Catalytic stereodivergent total synthesis of amathaspiramide D
Zhuozhuo He, Lingzi Peng, Chang Guo
Abstract
The configuration of biologically active molecules typically alters their physiological properties, which highlights the importance of preparing and fully characterizing all possible stereoisomers of a lead candidate or a given natural product. However, despite many advances in asymmetric synthesis, it remains challenging to completely control both the absolute and relative configuration in catalyst-mediated asymmetric reactions in which contiguous stereogenic centres are created in a single chemical transformation. Here we report a target-oriented stereodivergent propargylic substitution reaction to access four stereoisomers of amathaspiramide D and its analogues. By combining nickel and copper-catalysed stereodivergent propargylation, the key substituted 2-pyrrolidone intermediate was synthesized with excellent selectivity. The scope of the stereoselective propargylation process was demonstrated across a range of propargylic carbonate and aldimine ester substrates.
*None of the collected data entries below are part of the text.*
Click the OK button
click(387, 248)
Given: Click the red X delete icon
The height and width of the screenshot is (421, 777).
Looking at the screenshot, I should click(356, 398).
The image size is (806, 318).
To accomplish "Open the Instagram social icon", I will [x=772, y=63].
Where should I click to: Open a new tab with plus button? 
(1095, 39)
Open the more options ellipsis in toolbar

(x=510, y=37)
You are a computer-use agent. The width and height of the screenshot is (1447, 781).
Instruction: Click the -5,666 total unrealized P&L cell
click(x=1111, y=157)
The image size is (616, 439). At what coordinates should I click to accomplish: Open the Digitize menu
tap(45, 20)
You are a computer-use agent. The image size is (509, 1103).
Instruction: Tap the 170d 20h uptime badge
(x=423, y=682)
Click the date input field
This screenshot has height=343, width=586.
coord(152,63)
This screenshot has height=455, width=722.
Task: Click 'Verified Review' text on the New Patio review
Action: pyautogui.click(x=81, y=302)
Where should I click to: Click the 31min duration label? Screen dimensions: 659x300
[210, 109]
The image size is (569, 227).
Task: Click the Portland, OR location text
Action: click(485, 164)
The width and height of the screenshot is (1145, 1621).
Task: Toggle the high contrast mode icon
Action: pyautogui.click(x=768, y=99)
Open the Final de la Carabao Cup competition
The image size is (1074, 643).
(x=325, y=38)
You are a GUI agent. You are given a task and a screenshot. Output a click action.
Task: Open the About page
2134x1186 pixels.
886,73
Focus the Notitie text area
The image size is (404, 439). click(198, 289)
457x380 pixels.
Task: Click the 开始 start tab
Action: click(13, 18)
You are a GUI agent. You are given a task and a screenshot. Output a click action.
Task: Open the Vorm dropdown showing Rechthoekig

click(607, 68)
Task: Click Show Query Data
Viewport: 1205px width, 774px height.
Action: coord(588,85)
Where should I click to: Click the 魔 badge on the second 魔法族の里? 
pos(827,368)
The synthetic utility of the chiral propargylated α-amino ester products was shown through reductive and cyclization transformations. Making many stereogenic centres in a single step remains a challenge. Now, a combined nickel and copper-catalysed stereodivergent propargylic substitution process has been developed to access four stereoisomers of amathaspiramide D. The scope of the reaction is shown across a range of propargylic carbonate and aldimine ester substrates to generate a number of chiral propargylated α-amino ester products.